If Awad’s beginnings were archaeological, his break into visibility was revolutionary. In 2012, amidst the clashes around Mohamed Mahmoud Street off Tahrir Square, he painted his first mural. Cairo was raw with grief, the Port Said stadium massacre had left more than 70 dead, the political future was unsettled, and walls had become repositories and canvas for mourning. Awad arrived with brushes and acrylic paint, not spray cans, and began work on a vast procession of women: veiled, unveiled, upright, their eyes steady. The piece became known as 'Al-Hara’ir' ('The Free Women').

“The women were not martyrs or icons; they were continuities, stepping from pharaonic reliefs into contemporary Cairo.” As if the goddesses of Luxor’s tombs had returned to the surface, to bear witness to modern day Egypt.

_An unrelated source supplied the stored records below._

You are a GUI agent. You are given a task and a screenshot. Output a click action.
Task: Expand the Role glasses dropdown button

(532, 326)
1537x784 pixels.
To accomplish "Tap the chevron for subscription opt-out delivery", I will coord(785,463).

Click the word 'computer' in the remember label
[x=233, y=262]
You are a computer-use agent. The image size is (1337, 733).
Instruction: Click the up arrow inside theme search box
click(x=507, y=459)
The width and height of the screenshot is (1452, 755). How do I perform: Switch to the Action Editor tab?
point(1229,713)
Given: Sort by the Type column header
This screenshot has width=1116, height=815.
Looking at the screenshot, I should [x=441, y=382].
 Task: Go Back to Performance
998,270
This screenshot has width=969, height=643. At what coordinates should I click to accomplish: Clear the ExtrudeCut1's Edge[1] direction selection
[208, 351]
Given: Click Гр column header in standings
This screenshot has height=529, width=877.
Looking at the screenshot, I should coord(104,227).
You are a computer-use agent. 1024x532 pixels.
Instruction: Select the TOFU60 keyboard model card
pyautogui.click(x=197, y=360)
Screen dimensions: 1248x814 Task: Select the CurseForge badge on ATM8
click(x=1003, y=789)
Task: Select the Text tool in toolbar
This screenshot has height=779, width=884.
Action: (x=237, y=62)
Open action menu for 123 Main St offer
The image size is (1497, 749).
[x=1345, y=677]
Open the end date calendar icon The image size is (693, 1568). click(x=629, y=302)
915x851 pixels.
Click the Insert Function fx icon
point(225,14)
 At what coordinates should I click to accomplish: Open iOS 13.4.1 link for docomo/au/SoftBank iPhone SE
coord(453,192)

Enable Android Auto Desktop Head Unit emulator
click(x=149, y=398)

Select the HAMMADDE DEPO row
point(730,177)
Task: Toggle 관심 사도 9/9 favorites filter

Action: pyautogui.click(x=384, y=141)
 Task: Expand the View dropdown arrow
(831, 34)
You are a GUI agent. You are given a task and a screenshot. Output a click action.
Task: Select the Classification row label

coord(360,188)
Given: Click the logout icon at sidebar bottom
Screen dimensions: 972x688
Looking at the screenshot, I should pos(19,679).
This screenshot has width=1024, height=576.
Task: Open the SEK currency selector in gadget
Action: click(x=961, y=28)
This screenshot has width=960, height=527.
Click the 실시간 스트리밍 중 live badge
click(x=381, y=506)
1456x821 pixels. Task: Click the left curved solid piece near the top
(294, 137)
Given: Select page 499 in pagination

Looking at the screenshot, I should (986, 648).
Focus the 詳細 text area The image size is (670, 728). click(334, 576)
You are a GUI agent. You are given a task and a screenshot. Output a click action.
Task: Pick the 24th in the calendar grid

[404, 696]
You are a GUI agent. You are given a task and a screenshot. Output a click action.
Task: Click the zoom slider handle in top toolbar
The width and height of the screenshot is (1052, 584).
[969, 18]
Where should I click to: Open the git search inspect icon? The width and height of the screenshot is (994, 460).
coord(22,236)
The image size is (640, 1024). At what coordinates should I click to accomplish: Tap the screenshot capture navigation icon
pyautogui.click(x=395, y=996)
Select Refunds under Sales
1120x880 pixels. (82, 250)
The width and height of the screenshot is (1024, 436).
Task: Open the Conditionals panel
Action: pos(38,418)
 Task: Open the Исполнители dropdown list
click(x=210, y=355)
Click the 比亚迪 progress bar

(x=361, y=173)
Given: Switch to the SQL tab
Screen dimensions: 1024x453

The mural did not last; few did. Mohamed Mahmoud’s walls were painted over, repainted, painted over again. But for Awad the impermanence was part of the charge.

Awad’s critics call his style neo-pharaonic. He extracts motifs–the cat serving a mouse on a limestone wall, the ordered chaos of Kadesh battle scenes, the rhythmic engineering of temple friezes - and transfers them into a present tense. His processions resemble those at Medinet Habu, but the faces echo Cairo’s own.

In his hands, the visual language of antiquity becomes not museum artefact but street language.

His technique departs from the shorthand of contemporary graffiti. Awad paints with brushes, layering acrylics in ways closer to academic fresco than to spray tags. That slowness allows detail: hands clasping, anklets glinting, the subtle tilt of an eye. For him, each mural is both homage and intervention, proof that ancient Egyptian art can be modernised without distortion.

After Mohamed Mahmoud, Awad’s work began travelling. Murals in Massachusetts, in France, in Munich, carried his neo-pharaonic idiom beyond Egypt. Yet the core remains the same. Whether painted on a Luxor wall or a Bavarian museum, the murals speak in a language he first heard as a boy tracing hieroglyphs with pencil and pen.
Among the works abroad, one of his favourites is Justice, a sixty-foot mural in North Adams, Massachusetts. Winged figures derived from the goddess Maat hover above processions, chariots in motion. Yet his heart returns to Cairo. “My favourite,” he admits, “is 'Al-Hara’ir'.” The Free Women remain the mural where art and revolution, history and present, met with full force.